7. We have heard both the parties and gone through the facts of the case. Indisputably, the aforesaid society is registered u/s 12A of the Act vide order dated 18.7.1973 and the ld. DIT(E) has not cancelled the said registration nor issued any showcause notice in that direction . The society has been allowed approval u/s 80-G(5)(vi) of the Income-tax Act, 1961 until 31.03.2011, last approval being dated 17.4.2008 for the period 1.4.2008 to 31.03.2011. The objects of the society in the memorandum ( as amended up to 27.9.2006) read as under:-

a) “To establish a charitable dispensary, clinic and medical care centre for the needy and the poor under the auspices of the Masonic Fraternity of New Delhi and the Regional Grand Lodge of Northern India;

 b) To issue appeals and applications for money and funds in furtherance of the said objects and to accept gifts, donations and subscriptions of cash and securities and of any property either movable or immovable;

c) To invest and deal with funds and moneys of the association;

d) To acquire, purchase or otherwise own or take on lease or hire in the Union Territory of Delhi, temporarily or permanently, any movable or immovable property, necessary or convenient, for the furtherance of the objects of the Association;

e) To sell, mortgage, lease, exchange and otherwise transfer or dispose off all or any property, movable or immovable of the Association;

f) To construct, maintain, alter, improve or develop any building or works necessary or convenient for the purpose of the association. To undertake and accept the management of any endowment or trust fund or donation;

g) To do all such things and to perform all such acts as may be necessary or proper for the achievement of any or all the above objects.

h) Without prejudice to the existing objects, the Association may engage in, run, maintain, sponsor, provide funds, subscribe or donate for any other charitable projects and public and Masonic services including schools, journals, libraries, college, institutes for higher learning, sciences and Masonic learning, social subjects, and for excellence in social and physical disciplines and das care centres, old age homes or house for destitutes.

i) The association is and shall be authorized to carry these objects all by itself or by joining hands with such other persons, Trusts, Societies, Laboratories, Research Centres or Masonic Bodies considered helpful in achieving all or any of these objects.”
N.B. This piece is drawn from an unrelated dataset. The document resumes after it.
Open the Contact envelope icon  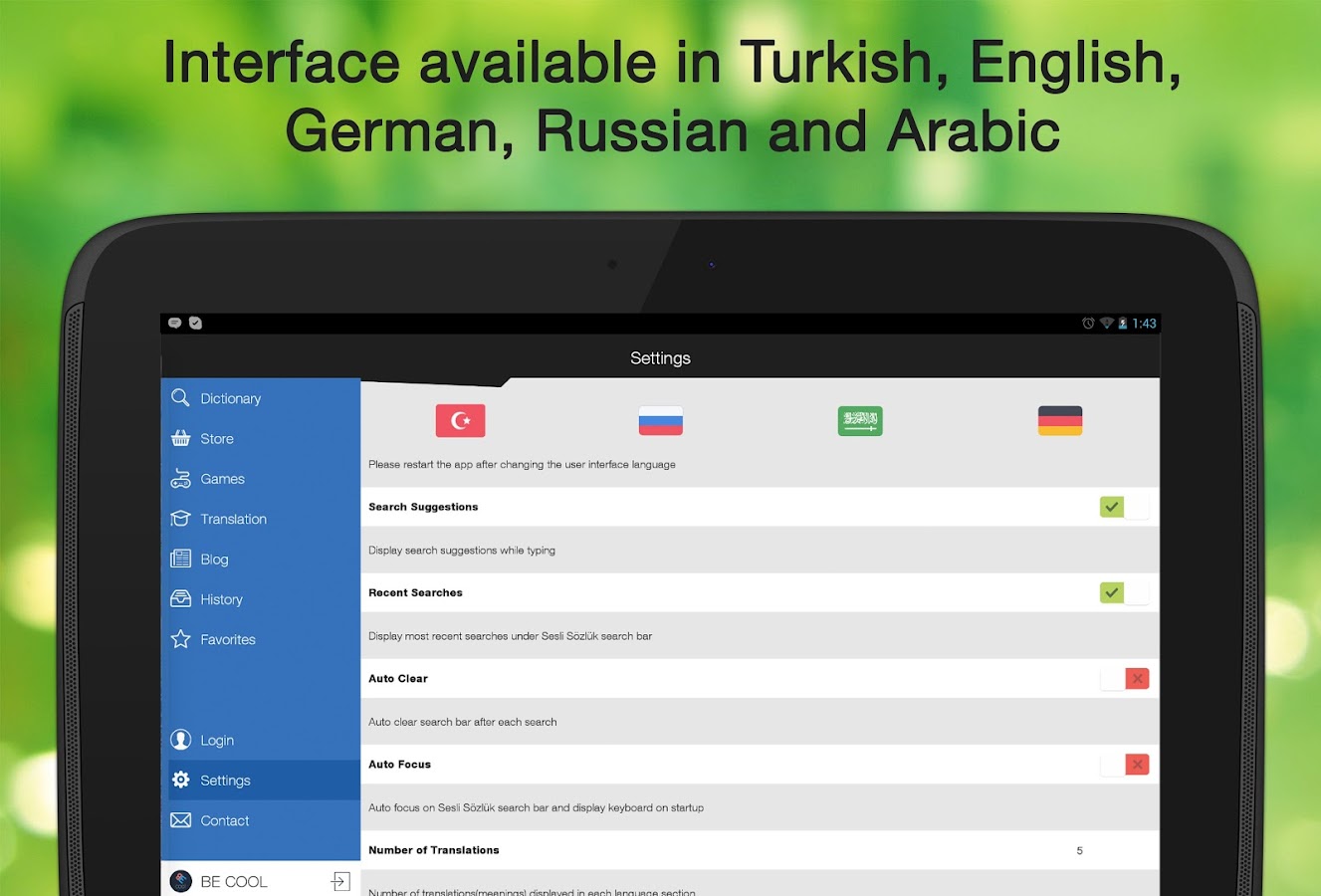(180, 820)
8. As is apparent from the aforesaid objects, society has been created for providing medical relief to the needy and poor. The ld. AR contended before us that 1st proviso to amended provisions of section 2(15) of the Act inserted by Finance Act, 2008 w.e.f., 01.04.2009 was not applicable in their case, the object of the society being to provide medical relief. In this connection the ld. AR referred to the aforesaid circular dated 19th December,2008 and decision dated 6th April,2009 of the Mumbai Bench in the case of Kaushalya Medical Foundation in ITA no.423/Mum./2004. There is nothing to suggest that the ld. DIT(E) allowed any opportunity to the assessee before denying the approval nor any showcause notice, invoking the aforesaid 1st proviso to amended provisions of section 2(15) of the Act inserted by Finance Act, 2008 w.e.f., 01.04.2009,seems to have been issued. In these circumstances, we find sufficient merit in the contentions of the ld. AR and accordingly, consider it fair and appropriate to vacate the findings of ld. DIT(E) and restore the matter to his file for readjudication in accordance with law, keeping in view the aforesaid CBDT circular and various decisions, including those referred to above, after allowing sufficient opportunity to the assessee.. Needless to say that while redeciding the issues, the ld. DIT(E) shall pass a speaking order, bringing out clearly as to whether or not the case of the assessee falls within the 1st proviso to amended provisions of section 2(15) of the Act. With these observations, ground nos.1 to 3 in the appeal are disposed of.

9. No additional ground having been raised before us in terms of residuary ground no.4 in the appeal, accordingly this ground is dismissed.

10. No other plea or argument was raised before us.

11.. In result, appeal is allowed but for statistical purposes.